'Oh no, Mother, for how could anybody know? It's what I've been dreaming about for nights and nights. It's so aromantic, isn't it?'
The louder hissing of the samovar buried the next words, and at that moment Daddy came into the room. He was smiling and his eyes were bright. He glanced at the table and sat down by his cousin on the sofa.
'I've done a lot of work since you saw me,' he said happily, patting him on the knee, 'although in so short a time. And I want my cup of tea. It came so easily and fluently for a wonder; I don't believe I shall have to change a word—though usually I distrust this sort of rapid composition.'
'Where are you at now?' asked Rogers. 'We're all "out,"' was the reply, 'and the Starlight Express is just about to start and—Mother, let me carry that for you,' he exclaimed, turning round as his wife appeared in the doorway with more tea-things. He got up quickly, but before he could reach her side Jinny flew into his arms and kissed him.
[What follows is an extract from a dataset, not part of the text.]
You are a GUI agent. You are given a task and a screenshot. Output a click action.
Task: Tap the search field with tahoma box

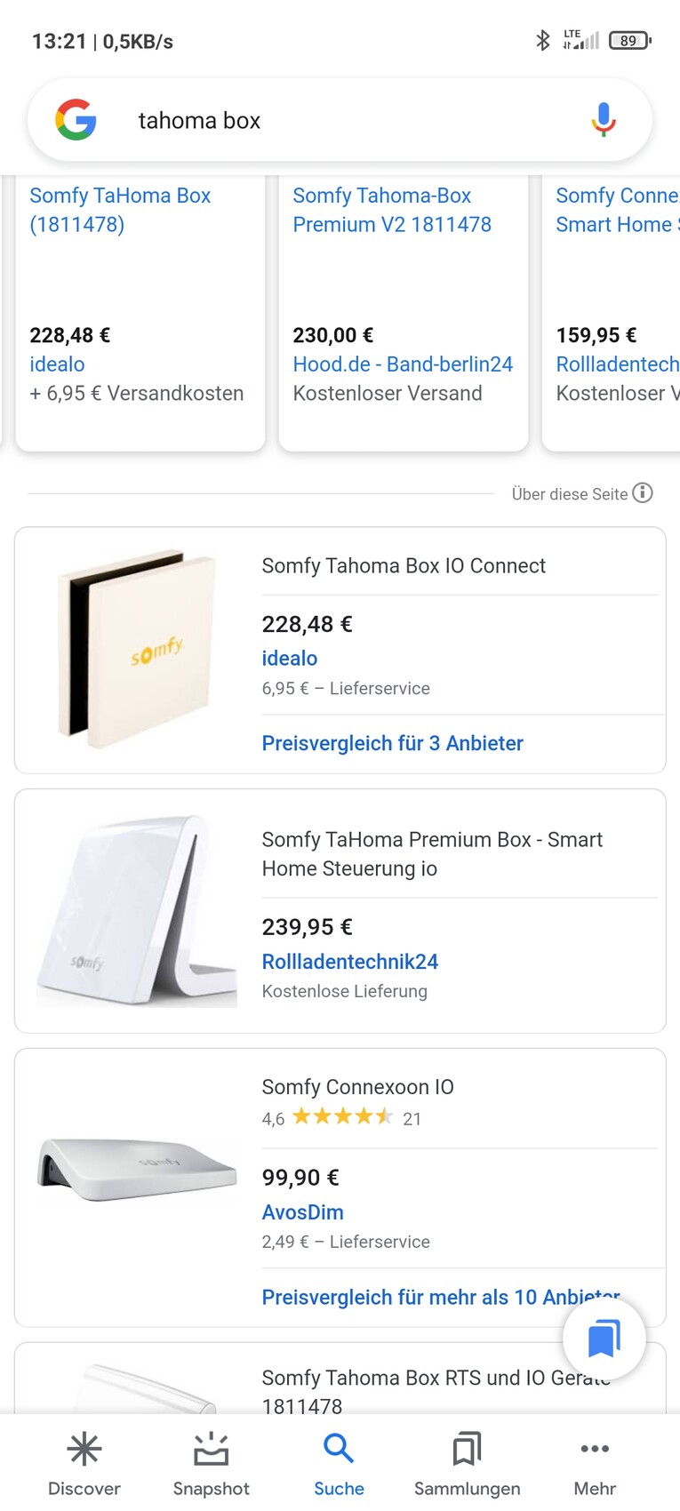pyautogui.click(x=267, y=119)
'Did you get my tobacco, Jinny?' he asked. She thrust the letter under his nose. What was tobacco, indeed, compared to an important letter! 'You can keep the change for yourself.'
He read it slowly with a puzzled expression, while Mother and the children watched him. Riquette jumped down from her chair and rubbed herself against his leg while he scratched himself with his boot, thinking it was the rough stocking that tickled him.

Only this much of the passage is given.